Croquer dans un sandwich avec son café sur les genoux tout en tenant le volant dans une main est un exercice périlleux, mais qui est relevé tous les jours par une grande partie des Américains. En parallèle, depuis l’épidémie du Covid en 2020, les chaînes de restauration rapide redoublent d’innovation pour attirer les consommateurs. Selon une étude menée par l’institut de recherche Technomic et publiée par le New York Times les ventes en drive-through ont bondi de 30% entre 2019 et 2022. Pourquoi manger (et boire) dans sa voiture est si courant aux États-Unis ? C’est la question bête de la semaine.
Transport privilégié des Américains, la voiture fait partie intégrante de la vie des citoyens depuis l’urbanisation du pays, il y a plus de 70 ans. « Les gens aiment passer du temps seul dans leur voiture », affirme Kim Severson. Journaliste au New York Times et spécialisée dans l’écriture culinaire, la lauréate du prix Pulitzer a signé un article sur la croissance des drive thru aux États-Unis. « La voiture est un espace commun aux États-Unis. C’est même devenu un endroit tendance avec l’avènement des réseaux sociaux. C’est cool de se rendre dans un drive-thru, de commander une boisson et de poster une vidéo en ligne », ajoute la journaliste.
La relation des Américains avec les drive-through, aussi surnommés drive-thru, remontent aux années 1950. En 1948, le tout premier drive-in est créé en Californie. Ancêtre du drive-tru, le drive in est considéré comme une idée novatrice à l’époque. Il faut conduire sa voiture dans un couloir, descendre sa vitre et commander son repas en restant confortablement assis sur son siège. Peu cher et pratique, la restauration rapide séduit jusqu’aux personnalités politiques. Lors de la campagne présidentielle de 1960, Robert F. Kennedy se fait prendre en photo assis sur le capot d’une décapotable bleue pendant qu’il dévore un hamburger. Aujourd’hui, le drive-tru a remplace le drive in. La différence : une fois la commande prise, l’automobiliste mange son repas dans sa voiture.
« Je ne connais personne qui se lève le matin en pensant à manger dans sa voiture. Ce n’est pas quelque chose que les gens organisent et planifient comme ils le font pour un restaurant. Je ne pense pas non plus que ce soit un plaisir, c’est avant tout une commodité », nuance Jessica Sylvester, diététicienne et fondatrice de Nutrition Group LLC basée en Floride. « Les Américains ont souvent 20 minutes de pause pour manger le midi, ils n’ont pas le temps, ni parfois l’envie de cuisiner » ajoute-t-elle. Une explication partagée par Kim Severson : « Les Américains vont au restaurant pour le plaisir », affirme la journaliste, qui estime que le pays ne s’est toujours pas sorti de l’isolation post-Covid. « D’un côté, les consommateurs veulent retourner au restaurant, mais d’un autre côté, les gens n’ont pas forcément envie de se retrouver ensemble aux supermarchés ou en mangeant rapidement.
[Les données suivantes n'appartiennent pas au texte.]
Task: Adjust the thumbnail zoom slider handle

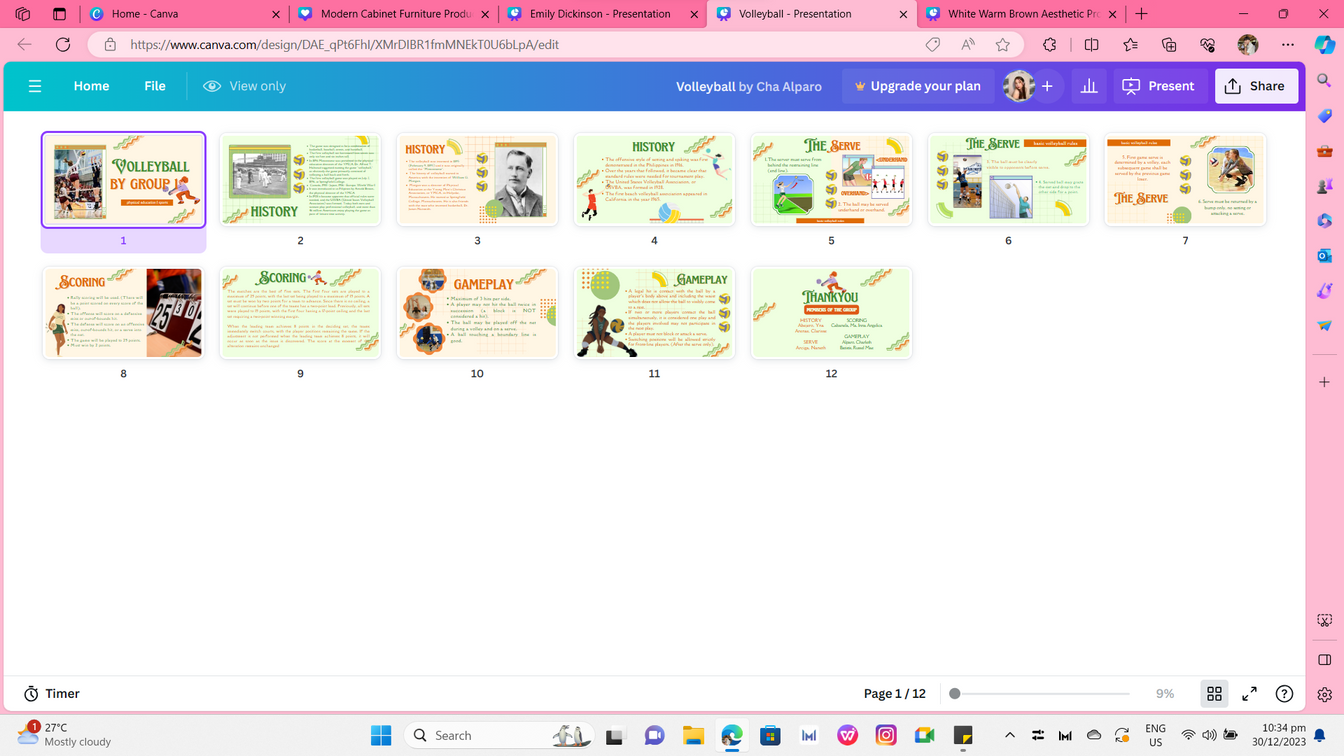Action: coord(955,693)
La voiture est donc un espace sûr ».
Que ce soit par manque d’argent, par commodité pour son travail, pour rester seul, ou tout simplement pour se dépêcher, commander son repas dans sa voiture est devenu une action revendiquée sur les réseaux sociaux. Les grandes marques de restauration rapide l’ont bien compris et regorgent de spots publicitaires et d’innovations pour encourager les consommateurs à emporter leur repas dans leur véhicule et le partager sur la Toile. Partout, il est possible de consommer « On the move », en se déplaçant Il existe même des gadgets uniques, comme des plateaux-repas qui s’accrochent au volant de sa voiture, des portes gobelets ou encore des portes sauces à accrocher sur les ventilateurs de la voiture.
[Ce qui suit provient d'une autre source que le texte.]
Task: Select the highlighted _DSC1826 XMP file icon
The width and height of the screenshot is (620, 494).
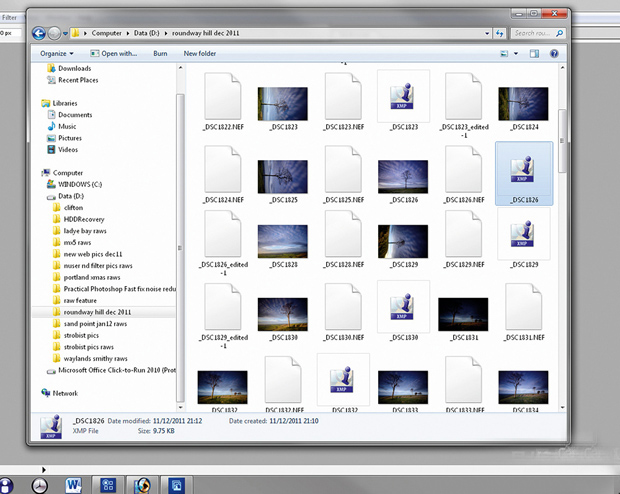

« Aujourd’hui, tout est digital. Il n’y a aucune raison de s’asseoir à une table seul et entouré par des étrangers lorsque l’on peut rester dans le confort de sa voiture », surenchère Jessica Sylvester en faisant référence aux problèmes d’insécurité dans les lieux publics. Reste que manger et boire dans sa voiture n’est pas sans risques. En 1994, une célèbre franchise de fast-food américain fut condamnée à verser 2,8 millions de dollars à une consommatrice qui s’était brûlée en renversant son café dans sa voiture.